Bosnien und Herzegowina – auch die Jugendlichen sind tief gespalten

Bosnien und Herzegowina – wahrscheinlich eines der komplexesten Länder auf dem europäischen Kontinent. Gar nicht so fern von der deutschen Grenze, aber für die meisten absolut unbekannt.

Im Mai 2013 war ich in der Hauptstadt Sarajevo, sowie den nahegelegenen Städten Zenica und Visoko. Es war mehr als nur touristische Neugier, ich wollte mit Menschen sprechen, um Material für meine Bachelorarbeit zu sammeln. Das Thema heißt „Feindbilder der Nachrkriegsgeneration in Bosnien und Herzegowina“. Ein sehr großes Thema, das nicht in einer Bachelorarbeit in der Tiefe bearbeitet werden kann, aber dennoch lohnenswert, weil so viele verschiedene Aspekte in diesem Land zusammenkommen – Geschichte, politische Systeme, Religion, Ethnizität. Viele Faktoren führten zum Krieg in den 1990-ern, dessen Ende keine 20 Jahre zurückliegt. Die junge Generation ist bis heute davon geprägt, auch wenn sie den Krieg gar nicht miterlebt hat. Denoch haben viele Jugendliche Geschichten von ihrer Familie gehört, Verwandte von ihnen sind im Krieg ums Leben gekommen oder verschleppt worden. Mit Hilfe der Organisation „Schüler Helfen Leben e.V.“ habe ich junge Menschen kennengelernt, die mir von sich, ihrem Alltag, ihren Wünschen uns Sorgen erzählt haben.

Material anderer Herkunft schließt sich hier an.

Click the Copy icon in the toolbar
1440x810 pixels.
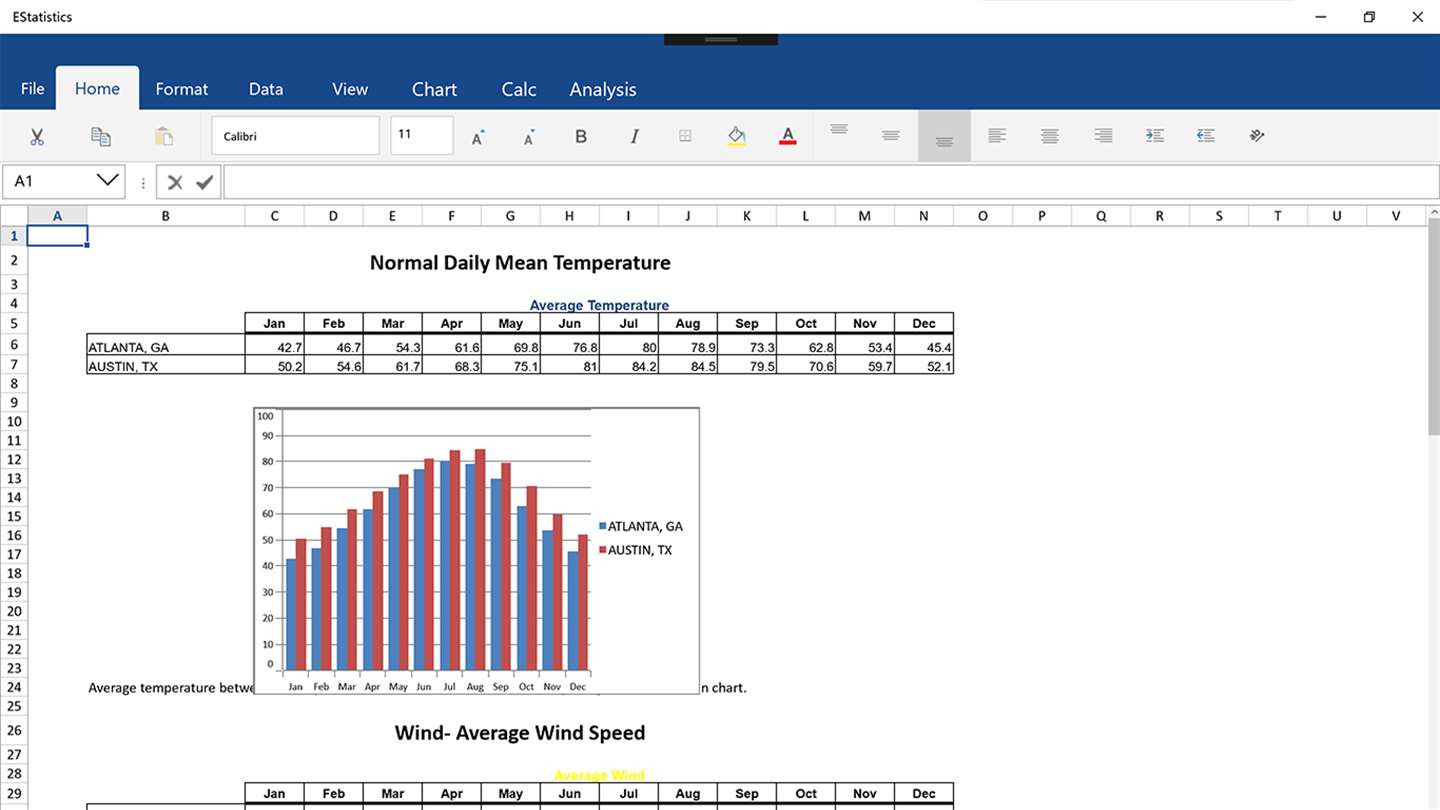tap(100, 136)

Vieles hat sich zwar geändert, die neue Generation stellt sich neuen, modernen Herausforderungen, sie wollen in Frieden leben und sich nicht von den vergangenen Konflikten der Ethnien beeinflussen lassen. Dass vor allem die Religion eine große Rolle spielt, wissen alle. Noch immer gibt es im Umfeld der meisten allerdings Beispiele, in denen orthodoxe bosnische und Serben, moslemische Bosniaken und katholische bosnische Kroaten voneinander getrennt leben. Sei es in Form der strikten schulischen Trennung wie bei dem Modell der „zwei Schulen unter einem Dach“, wo lediglich dasselbe Gebäude für voneinander getrennten Unterricht verwendet wird, oder sei es durch gesellschaftliche Trennung in Dörfern und kleinen Ortschaften, in denen die Familie und das Umfeld es nicht tolerieren, wenn Jugendliche sich mit Menschen eines anderen Glaubens treffen.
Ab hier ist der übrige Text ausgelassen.